A couple blog entries ago I had a realization. To be clear, I have always known about my codependency with my Mom. And, by ‘always’, I mean, since I started therapy 20 years ago and learned about all the dependencies. But, it was not until the other night that I became aware of just how codependent I am; and the multiple people I engage in codependency with…some healthy, some not-so-healthy. Codependent nonetheless.
The analytical part of me, which is ginormous if you haven’t noticed, wants and has tried to come to terms with this aspect of who I am. My personality trait. My character flaw. My idiosyncrasy. My habit. My vice. My coping tool. My downfall. My survival. My self-diagnosis. My self-awareness. There are just a myriad of ways I can look at this, this codependency.
I have always been friends with care-givers and my Mom was way too protective, for way too long…I know the deal. But, is it so bad that I need humans to be ok? I like to know what the important people in my life think about my choices and talk out decisions and details. I may not follow anyone’s advice, but I want to know what they think and sort of expect them to accompany me on the journey I choose. Last year me would say, ‘that is such selfish behavior!’, now I say it is just who I am. I accept my need for certain people in my life to sort of ‘partner up’ with me. I accept that these people want to be on this journey with me or they would use their free will to excuse themselves from it. Hell, I am certain some have already. It is not offensive, especially now that I see how widespread my codependency can get.

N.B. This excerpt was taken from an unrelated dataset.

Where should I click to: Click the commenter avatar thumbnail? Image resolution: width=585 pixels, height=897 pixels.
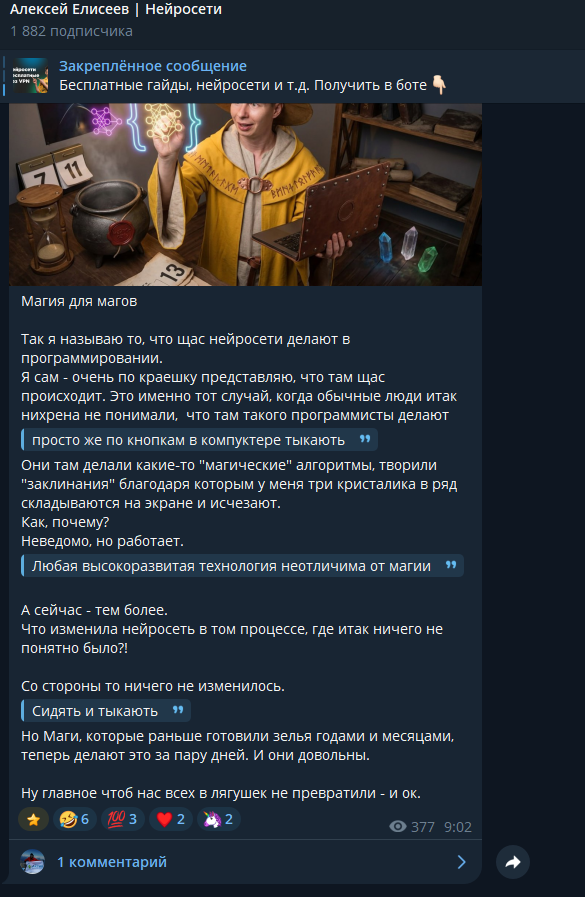click(x=33, y=862)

My ex-husband was so good at codependency, I now realize he may have some of his own issues with it. I never, ever thought of that before the other night. It helps me, because I have harbored a lot of guilt for divorcing a man that was supportive of me even at my worst. He had/has free will. He was willing to carry on in a sex-less marriage. He spent years being stagnant with me and never made any real changes with me, or on his own. He may have been just as lost and depressed as I was, now that I have the brain capacity to think of more than my own stuff. At that time in my life, I just plain did not have that ability. Surviving was the only goal.
I guess in summation: I am codependent and ok with it and I may have divorced my husband due to my own mental health issues, but it was for the best in the long run. I am not the woman he married June 3, 2005. Neither of us were the same after the Hurricane and we did the best with what we had and we loved each other. That will never be mistaken. He now has his own children, with a girl I fixed him up with and I know his journey is more fulfilled being a father than the husband of a woman who equated him to a really great brother.